Invalid characters in filter values returns an error

Created on 3 September 2023, about 1 year ago
Updated 6 September 2023, about 1 year ago

Problem/Motivation

When executing a search with a filter (not a query but an exact filter) that contains specific characters such as ":" an error is returned from Meilisearch. The error returned is Found unexpected characters at the end of the filter: You probably forgot an `OR` or an `AND` rule.

This happens because we wrap filter values in quotes only when a space, "AND", "OR" or "TO" is detected in the filter value.

Steps to reproduce

  1. Create a meilisearch index
  2. Add a title field to the index with a "string" type and reindex all
  3. Create an index view
  4. Add a filter field for title
  5. Type "my:title" (without quotes) to the filter field in the view preview
  6. An error is returned and no filtering occurs
  7. Type "my:title" (with quotes) to the filter field in the view preview
  8. Filtering works properly

Proposed resolution

Always wrap non-numeric filter values in quotes. Even if the user types the filter value in quotes it should be quoted again as the filter should match exact value typed into the field.

Remaining tasks

  • Add a test that demonstrates the bug
  • Fix the bug

User interface changes

None.

API changes

None.

Data model changes

None.

🐛 Bug report
Status

Fixed

Version

1.0

Component

Code

Created by

🇸🇮Slovenia bcizej

Live updates comments and jobs are added and updated live.
Sign in to follow issues

Comments & Activities

  • Issue created by @bcizej
  • Open in Jenkins → Open on Drupal.org →
    Core: 9.5.x + Environment: PHP 7.4 & MySQL 5.7
    last update about 1 year ago
    100 pass, 2 fail
  • @bcizej opened merge request.
  • Status changed to Needs work about 1 year ago
  • 🇸🇮Slovenia bcizej

    Added a test that demonstrates the bug.

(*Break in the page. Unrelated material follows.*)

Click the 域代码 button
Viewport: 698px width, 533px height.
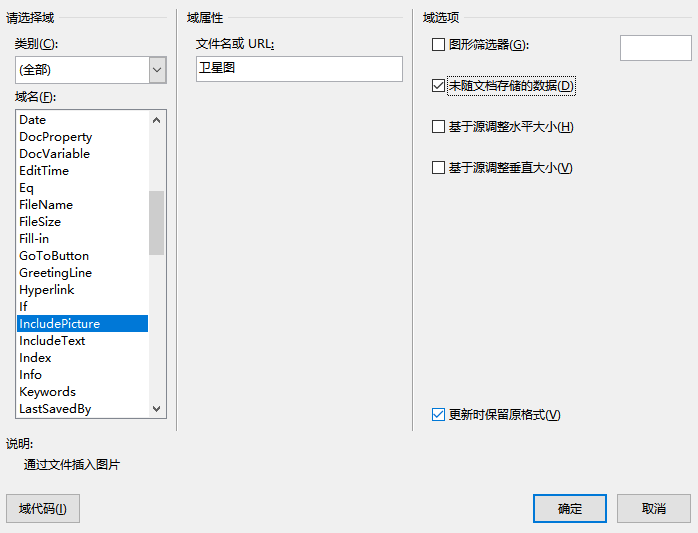click(x=43, y=508)
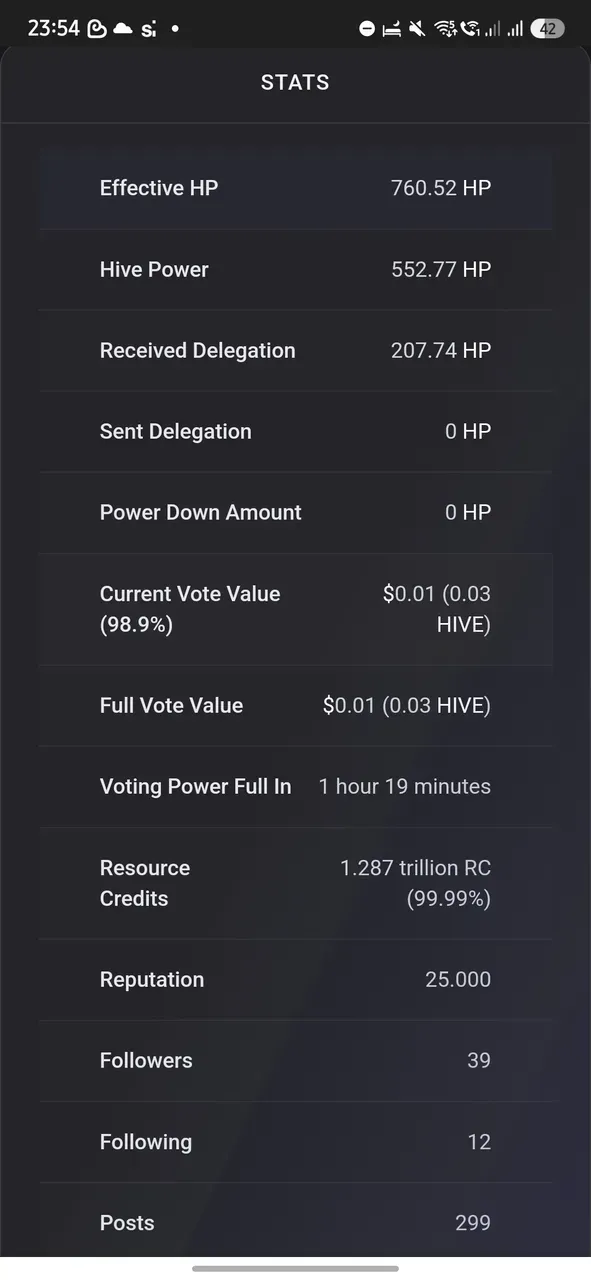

  • Open in Jenkins → Open on Drupal.org →
    Core: 9.5.x + Environment: PHP 7.4 & MySQL 5.7
    last update about 1 year ago
    103 pass
  • Status changed to Needs review about 1 year ago
  • 🇸🇮Slovenia bcizej

    The issue was even bigger than I thought, using quotes in values would also break filtering and using certain combinations of characters in values such as he":llo\' would either break the filtering or the filter would not return expected results with single quotes condition syntax field = 'value'. In the end what worked was changing the syntax to use double quotes field = "value" and escaping any double quote " characters inside the value as well. I have added a few more tests for such conditions.

    Ready for review.

  • Status changed to Needs work about 1 year ago
  • It still breaks if the search contains a backslash (\) on the end of the line.

    Example for foo\:
    Expression `\"foo\\\"` is missing the following closing delimiter: `"`. 9:15 title = "foo\"

  • Open in Jenkins → Open on Drupal.org →
    Core: 9.5.x + Environment: PHP 7.4 & MySQL 5.7
    last update about 1 year ago
    100 pass, 1 fail
  • So the solution for what I encountered was simpler than I expected it to be. In cases where the value is a backslash or ends with a backslash, we just need to add a space when parsing data. Now I don't know if this is the best solution, I've tried replacing the backslash with double backslash, but filtering sees that as a different value than single backslash.

    While this is an edge case, I can still imagine a situation where someone might choose to add a backslash at the end for stylistic reasons.

    Also, I don't understand why the tests are failing, locally they passed. Could someone please check it out?

  • 🇸🇮Slovenia DeaOm

    Tests are failing because this solution for the double backslash is not working as there is no results, tested manually, but test fails locally also. The query looks like:
    "filter":"title = \"test:entity\\\\ \""
    Which is not correct.

  • 🇸🇮Slovenia bcizej

    I have tried every combination I could think of to try and get the proper result with no avail. I think this is a meilisearch issue so I opened an issue on Github. In the worst case scenario we might have to ignore this single backslash issue for now.

  • 🇸🇮Slovenia bcizej

    So the solution for what I encountered was simpler than I expected it to be. In cases where the value is a backslash or ends with a backslash, we just need to add a space when parsing data.

    The error disappears but this is not a solution as meilisearch treats the filter as "foo\ " (with space) which is not the same as "foo\" (without space) thus returning no results.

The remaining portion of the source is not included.